Start of THE DATA
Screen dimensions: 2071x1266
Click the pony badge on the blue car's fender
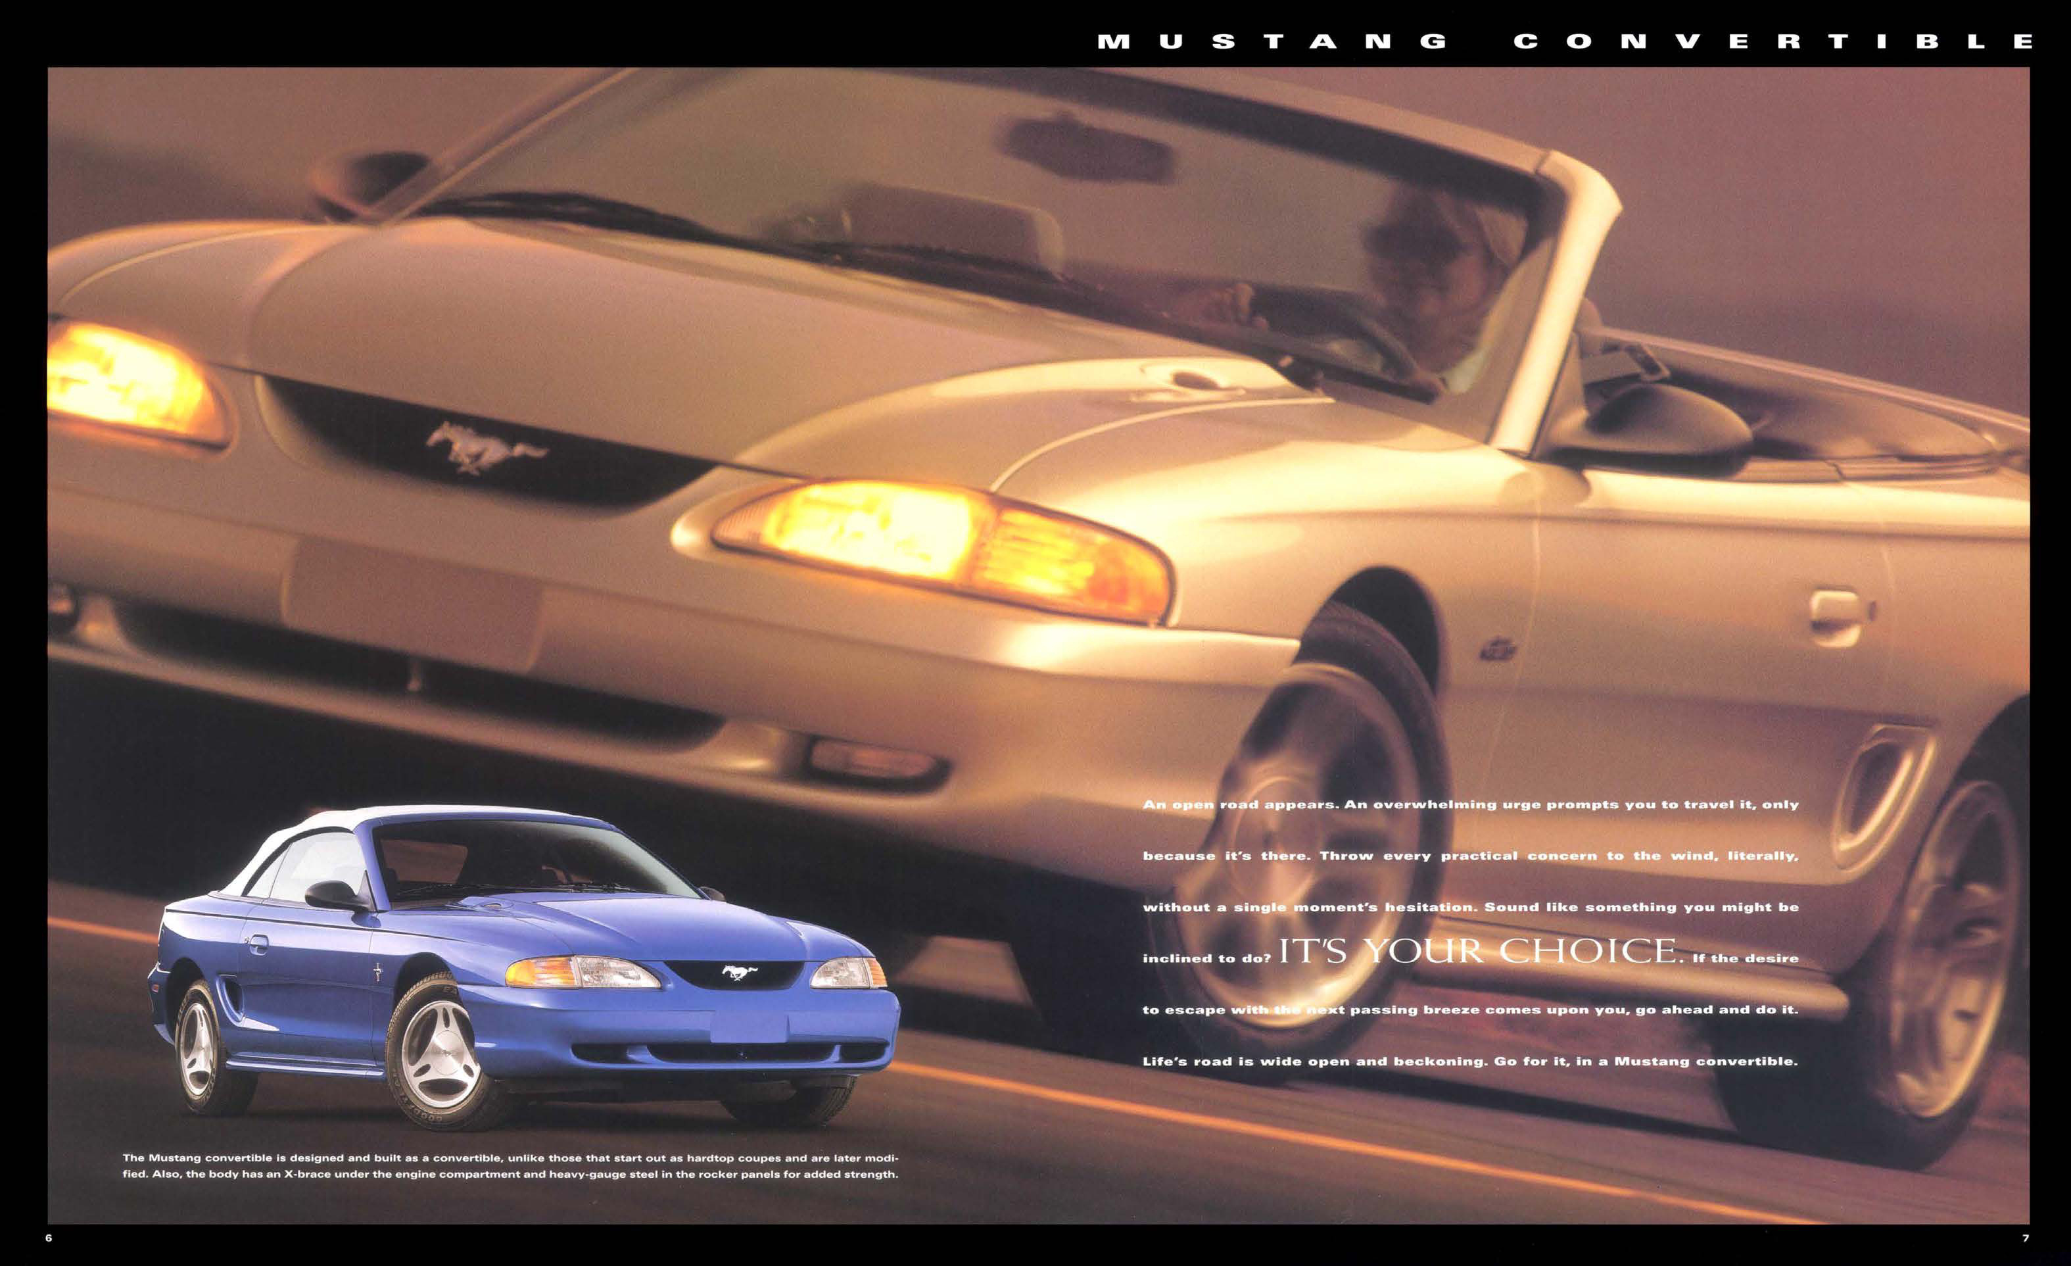(x=378, y=973)
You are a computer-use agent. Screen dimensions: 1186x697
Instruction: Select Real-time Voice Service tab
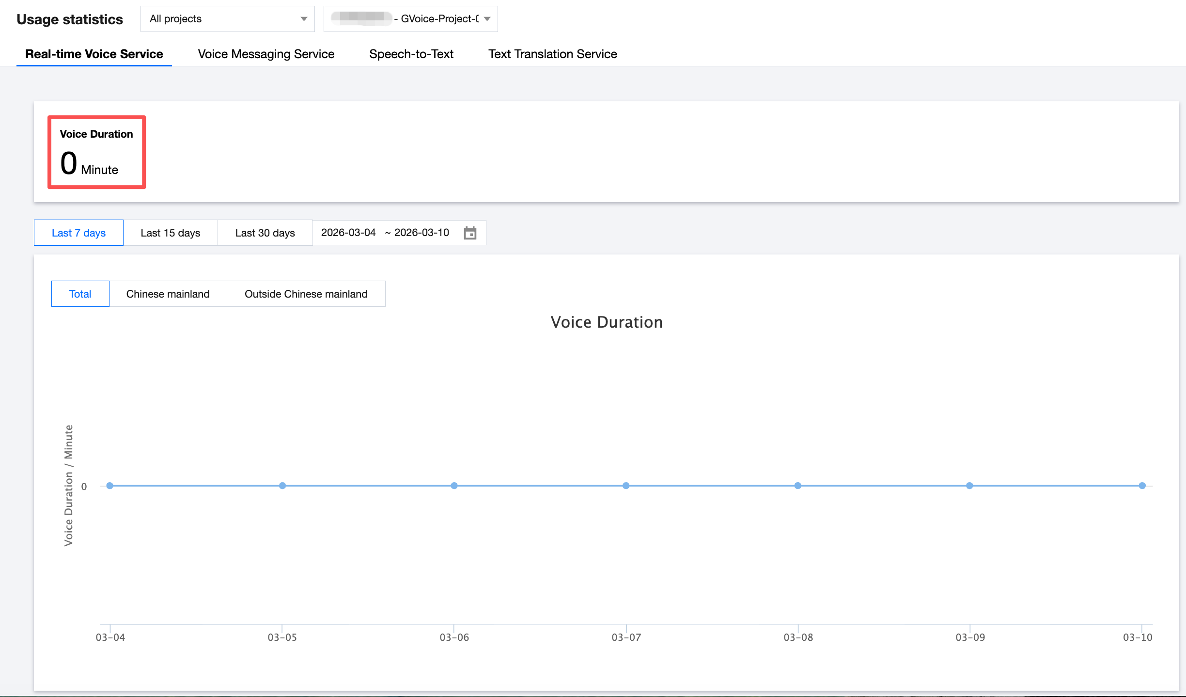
End of THE DATA
- _WHAT YOU WILL DO_: Give the data again word for word, without pictures.

- _EXERCISE ANSWER_:
Screen dimensions: 2071x1266
Click the pony badge on the blue car's fender
(x=378, y=973)
You are a computer-use agent. Screen dimensions: 1186x697
Instruction: Select Real-time Voice Service tab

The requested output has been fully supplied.